Aim of the task - Please set down all of the data below verbatim.

Recorded information -
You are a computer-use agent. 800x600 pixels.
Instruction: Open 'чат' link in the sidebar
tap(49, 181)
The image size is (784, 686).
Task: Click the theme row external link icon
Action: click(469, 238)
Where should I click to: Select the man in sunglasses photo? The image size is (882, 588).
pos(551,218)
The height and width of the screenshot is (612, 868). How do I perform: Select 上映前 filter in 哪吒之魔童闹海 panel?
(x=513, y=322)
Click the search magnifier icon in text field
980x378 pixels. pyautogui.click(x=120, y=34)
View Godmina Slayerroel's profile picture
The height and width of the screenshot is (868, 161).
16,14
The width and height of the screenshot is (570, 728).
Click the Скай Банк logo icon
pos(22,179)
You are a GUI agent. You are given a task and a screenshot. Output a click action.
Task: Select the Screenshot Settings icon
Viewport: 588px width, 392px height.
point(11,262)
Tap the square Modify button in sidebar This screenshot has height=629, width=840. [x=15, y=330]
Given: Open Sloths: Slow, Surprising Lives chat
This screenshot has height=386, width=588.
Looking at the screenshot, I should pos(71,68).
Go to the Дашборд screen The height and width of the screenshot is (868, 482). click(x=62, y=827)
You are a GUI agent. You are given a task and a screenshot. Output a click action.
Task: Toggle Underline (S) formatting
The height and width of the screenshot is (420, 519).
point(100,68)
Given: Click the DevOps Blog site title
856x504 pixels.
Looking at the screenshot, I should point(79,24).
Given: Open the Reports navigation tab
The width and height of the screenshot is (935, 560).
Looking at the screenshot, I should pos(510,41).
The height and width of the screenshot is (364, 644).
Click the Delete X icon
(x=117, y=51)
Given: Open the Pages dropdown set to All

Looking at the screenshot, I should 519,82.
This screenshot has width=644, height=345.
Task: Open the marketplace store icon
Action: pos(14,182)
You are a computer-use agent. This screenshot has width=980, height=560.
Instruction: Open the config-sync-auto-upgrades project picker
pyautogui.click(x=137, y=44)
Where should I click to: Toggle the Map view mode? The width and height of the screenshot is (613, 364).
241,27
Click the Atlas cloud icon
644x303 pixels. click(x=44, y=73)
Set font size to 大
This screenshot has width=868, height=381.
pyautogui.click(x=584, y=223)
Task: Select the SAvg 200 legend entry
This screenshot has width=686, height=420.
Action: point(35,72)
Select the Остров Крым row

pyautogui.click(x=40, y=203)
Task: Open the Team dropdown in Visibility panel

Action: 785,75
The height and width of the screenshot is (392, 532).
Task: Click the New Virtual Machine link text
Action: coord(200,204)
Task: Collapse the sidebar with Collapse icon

Response -
You are a computer-use agent. 800x600 pixels.
Instruction: Open 'чат' link in the sidebar
tap(49, 181)
The image size is (784, 686).
Task: Click the theme row external link icon
Action: click(469, 238)
Where should I click to: Select the man in sunglasses photo? The image size is (882, 588).
pos(551,218)
The height and width of the screenshot is (612, 868). How do I perform: Select 上映前 filter in 哪吒之魔童闹海 panel?
(x=513, y=322)
Click the search magnifier icon in text field
980x378 pixels. pyautogui.click(x=120, y=34)
View Godmina Slayerroel's profile picture
The height and width of the screenshot is (868, 161).
16,14
The width and height of the screenshot is (570, 728).
Click the Скай Банк logo icon
pos(22,179)
You are a GUI agent. You are given a task and a screenshot. Output a click action.
Task: Select the Screenshot Settings icon
Viewport: 588px width, 392px height.
point(11,262)
Tap the square Modify button in sidebar This screenshot has height=629, width=840. [x=15, y=330]
Given: Open Sloths: Slow, Surprising Lives chat
This screenshot has height=386, width=588.
Looking at the screenshot, I should pos(71,68).
Go to the Дашборд screen The height and width of the screenshot is (868, 482). click(x=62, y=827)
You are a GUI agent. You are given a task and a screenshot. Output a click action.
Task: Toggle Underline (S) formatting
The height and width of the screenshot is (420, 519).
point(100,68)
Given: Click the DevOps Blog site title
856x504 pixels.
Looking at the screenshot, I should point(79,24).
Given: Open the Reports navigation tab
The width and height of the screenshot is (935, 560).
Looking at the screenshot, I should pos(510,41).
The height and width of the screenshot is (364, 644).
Click the Delete X icon
(x=117, y=51)
Given: Open the Pages dropdown set to All

Looking at the screenshot, I should 519,82.
This screenshot has width=644, height=345.
Task: Open the marketplace store icon
Action: pos(14,182)
You are a computer-use agent. This screenshot has width=980, height=560.
Instruction: Open the config-sync-auto-upgrades project picker
pyautogui.click(x=137, y=44)
Where should I click to: Toggle the Map view mode? The width and height of the screenshot is (613, 364).
241,27
Click the Atlas cloud icon
644x303 pixels. click(x=44, y=73)
Set font size to 大
This screenshot has width=868, height=381.
pyautogui.click(x=584, y=223)
Task: Select the SAvg 200 legend entry
This screenshot has width=686, height=420.
Action: point(35,72)
Select the Остров Крым row

pyautogui.click(x=40, y=203)
Task: Open the Team dropdown in Visibility panel

Action: 785,75
The height and width of the screenshot is (392, 532).
Task: Click the New Virtual Machine link text
Action: coord(200,204)
Task: Collapse the sidebar with Collapse icon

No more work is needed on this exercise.